(Entries taken from a collection)

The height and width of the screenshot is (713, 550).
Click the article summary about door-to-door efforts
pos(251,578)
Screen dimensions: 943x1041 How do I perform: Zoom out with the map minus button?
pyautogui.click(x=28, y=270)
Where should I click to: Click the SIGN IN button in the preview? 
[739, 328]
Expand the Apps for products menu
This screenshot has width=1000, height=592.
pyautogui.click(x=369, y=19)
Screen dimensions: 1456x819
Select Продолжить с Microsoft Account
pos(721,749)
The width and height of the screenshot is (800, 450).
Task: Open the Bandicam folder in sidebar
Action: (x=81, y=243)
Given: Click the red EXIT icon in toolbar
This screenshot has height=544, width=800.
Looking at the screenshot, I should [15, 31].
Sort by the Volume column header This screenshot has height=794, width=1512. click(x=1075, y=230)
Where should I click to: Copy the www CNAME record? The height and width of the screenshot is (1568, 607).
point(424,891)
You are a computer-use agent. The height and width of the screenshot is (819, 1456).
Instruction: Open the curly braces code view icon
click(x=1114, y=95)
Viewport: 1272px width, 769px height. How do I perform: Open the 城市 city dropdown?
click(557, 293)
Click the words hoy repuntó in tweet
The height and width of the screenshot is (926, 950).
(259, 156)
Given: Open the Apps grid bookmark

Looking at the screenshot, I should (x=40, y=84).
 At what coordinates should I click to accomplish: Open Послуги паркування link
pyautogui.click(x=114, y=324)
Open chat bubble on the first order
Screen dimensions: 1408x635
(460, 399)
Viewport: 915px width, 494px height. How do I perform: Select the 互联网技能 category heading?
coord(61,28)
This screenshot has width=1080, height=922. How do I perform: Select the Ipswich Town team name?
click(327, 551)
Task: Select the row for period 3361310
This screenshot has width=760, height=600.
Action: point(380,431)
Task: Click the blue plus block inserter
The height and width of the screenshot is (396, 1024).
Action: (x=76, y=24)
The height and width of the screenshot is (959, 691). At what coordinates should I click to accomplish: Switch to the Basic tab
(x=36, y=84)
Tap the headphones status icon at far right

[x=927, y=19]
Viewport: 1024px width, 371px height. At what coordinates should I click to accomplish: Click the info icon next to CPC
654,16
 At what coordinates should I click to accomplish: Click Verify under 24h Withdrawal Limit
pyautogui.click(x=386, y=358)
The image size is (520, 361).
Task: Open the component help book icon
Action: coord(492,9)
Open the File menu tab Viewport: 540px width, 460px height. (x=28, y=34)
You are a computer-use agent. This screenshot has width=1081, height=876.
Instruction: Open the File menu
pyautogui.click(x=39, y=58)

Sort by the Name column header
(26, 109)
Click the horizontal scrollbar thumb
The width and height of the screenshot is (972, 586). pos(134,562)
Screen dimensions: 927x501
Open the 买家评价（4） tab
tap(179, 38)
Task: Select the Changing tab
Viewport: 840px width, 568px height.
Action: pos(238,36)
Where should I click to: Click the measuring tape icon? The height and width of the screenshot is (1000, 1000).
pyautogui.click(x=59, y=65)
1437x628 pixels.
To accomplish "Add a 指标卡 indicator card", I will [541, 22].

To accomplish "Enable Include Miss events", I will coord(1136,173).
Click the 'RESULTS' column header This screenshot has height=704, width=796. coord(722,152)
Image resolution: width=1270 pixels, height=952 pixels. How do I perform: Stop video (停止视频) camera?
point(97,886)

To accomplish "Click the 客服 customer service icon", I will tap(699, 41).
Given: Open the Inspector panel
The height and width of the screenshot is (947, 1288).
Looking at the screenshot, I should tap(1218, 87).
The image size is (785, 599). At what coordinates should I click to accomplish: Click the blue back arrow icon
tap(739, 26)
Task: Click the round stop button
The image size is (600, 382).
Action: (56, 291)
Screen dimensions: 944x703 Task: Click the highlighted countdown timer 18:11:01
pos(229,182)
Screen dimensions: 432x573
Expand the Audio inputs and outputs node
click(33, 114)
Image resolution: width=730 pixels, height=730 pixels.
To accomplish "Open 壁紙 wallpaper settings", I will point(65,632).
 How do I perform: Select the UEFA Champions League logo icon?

Work order:
Across all the records, find the lines containing the word "computer" and reproduce each one.

Written answer:
You are a computer-use agent. The height and width of the screenshot is (819, 1456).
You are a computer-use agent. This screenshot has width=1081, height=876.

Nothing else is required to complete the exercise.